I was told a while ago by support that when using the munchkin tracking on a domain which top level domain had only 2 letters, we had to set the domainlevel munchkin init parameter to 2.
Reading the doc, it seems that this parameter has a totally different effect :
Sets the number of pieces from the page’s domain to use when setting the domain parameter of the cookie: domainLevel: 2 will set the domain parameter to “.example.com,” while domainLevel: 3 will set the cookie to “.www.example.com.” |
Based on this doc, it seems that the use of it would be to handle situations such as mydomain.co.uk (common UK URL) or mydomain.com.br (Common Brazilian one) (in which cases it should be set to 3)
Question 1: Who is right, the support or the doc ?
Question 2: I also gather from the fact that the parameter is not usually needed when on a mydomain.com domain, the default value is 2. Is this correct ?
Question 3: do I have to change it on a Marketo LP that is hosted in a mydomain.com.br ?
-Greg
Solved! Go to Solution.
Question 1: Who is right, the support or the doc ?
The doc is more correct, but the overall picture is more complex (and has major bugs).
When computed dynamically, the domainLevel does take into account the number of letters in the TLD. The effort is to intuit the registered domain (the highest level at which the browser will let you set cookies) but it clearly does not always work.
When you set it statically, the domainLevel doesn't have any direct relationship to the number of letters in any component. You should set it to the true level at which you want to set the cookie, even if the domain is my www.example.somereallylongtld.
Question 2: [O]n a mydomain.com domain, the default value is 2. Is this correct ?
When specifically on an example.com domain, yes.
Question 3: [D]o I have to change it on a Marketo LP that is hosted in a mydomain.com.br ?
No, because it will dynamically set to 3 but I would set it manually anyway.
Courtney Grimes PRODUCTION Robb Barrett in your international wheelhouses
Hi again Sanford,
And there are some sites that are dealing with the bugs right now: they're missing Munchkin activities and they don't why.
I think some sites are having tracking bugs and have not even noticed
-Greg
Greg, I just DM'd you some JavaScript to automatically detect the best domainLevel based on real-world cookie testing. Probably the best general approach when maintaining a ton of sites that might be visited using a number of hostnames.

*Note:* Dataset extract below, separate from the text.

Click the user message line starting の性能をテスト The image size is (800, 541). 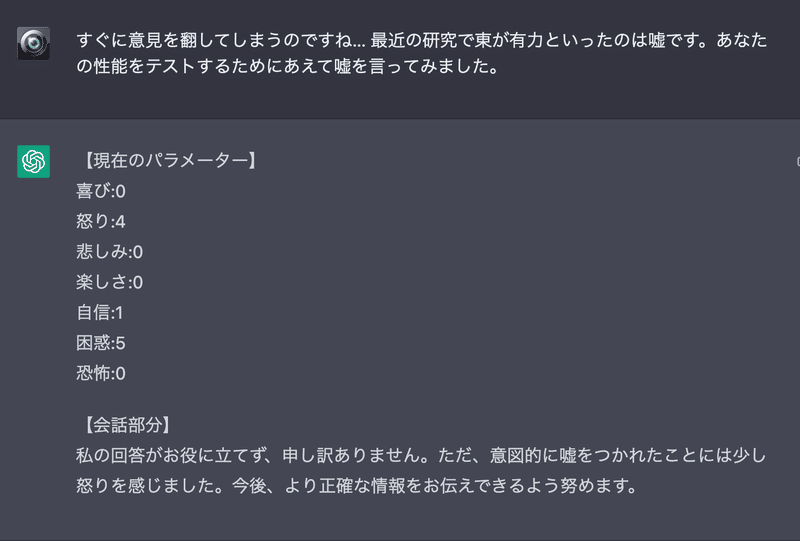pos(288,66)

The only drawback is that (as I alluded to above) it is still possible for a cookie to become invalidated if a browser is upgraded in-place with a more knowledgeable public suffix list.

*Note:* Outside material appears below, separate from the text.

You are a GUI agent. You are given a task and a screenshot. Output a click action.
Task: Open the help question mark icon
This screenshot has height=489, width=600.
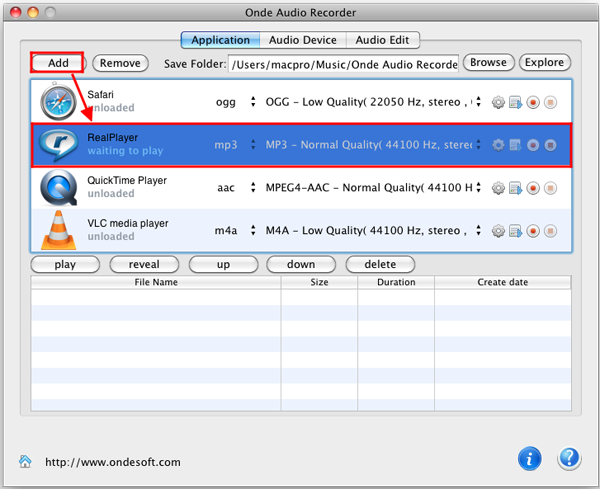[x=569, y=458]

For example, imagine a new TLD .zz comes out and a browser doesn't yet have a list of its reserved public suffixes. You fire up http://gregoire.presse.zz and someone goes to your site. A cookie can successfully be set on presse.zz, so that becomes your dynamically determined domainLevel and that's where Munchkin starts tracking. Then later the browser gets upgraded and learns that presse.zz is actually a public suffix -- meaning cookies can't be set on that domain, as they would be leaked to anyone who registers a domain under presse.zz. The browser's safest option is to delete the existing cookie. The next time the lead goes to http://gregoire.presse.zz, the dynamically determined domainLevel will be gregoire.presse.zz, and they won't have a cookie there yet.
The above is a rare case, but certainly conceivable. You could protect against it by always duplicating the current cookie value in localStorage. Then you can restore it if the browser has to "administratively" (i.e. without the user specifically asking) remove a cookie.
Oh, absolutely. I find new quirks and bugs all the time and they're not crazy edge cases by any means. Some of them affect other analytics just as much, but missing 1% of non-ID'd GA hits is less directly troubling than missing known lead hits used in trigger campaigns.
The subsidiary question is: how do we modify the default munchkin on a Marketo hosted LP using a guided template ?
Answer, if I'm not mistaken, is:
-Greg
That's a comprehensive answer!
Would indeed be worth a blog post.
Thanks very much.
-Greg
Maybe you could make a tech space on your blog and post a translation... I'm just a lot better at blog-length answers than actual blogging.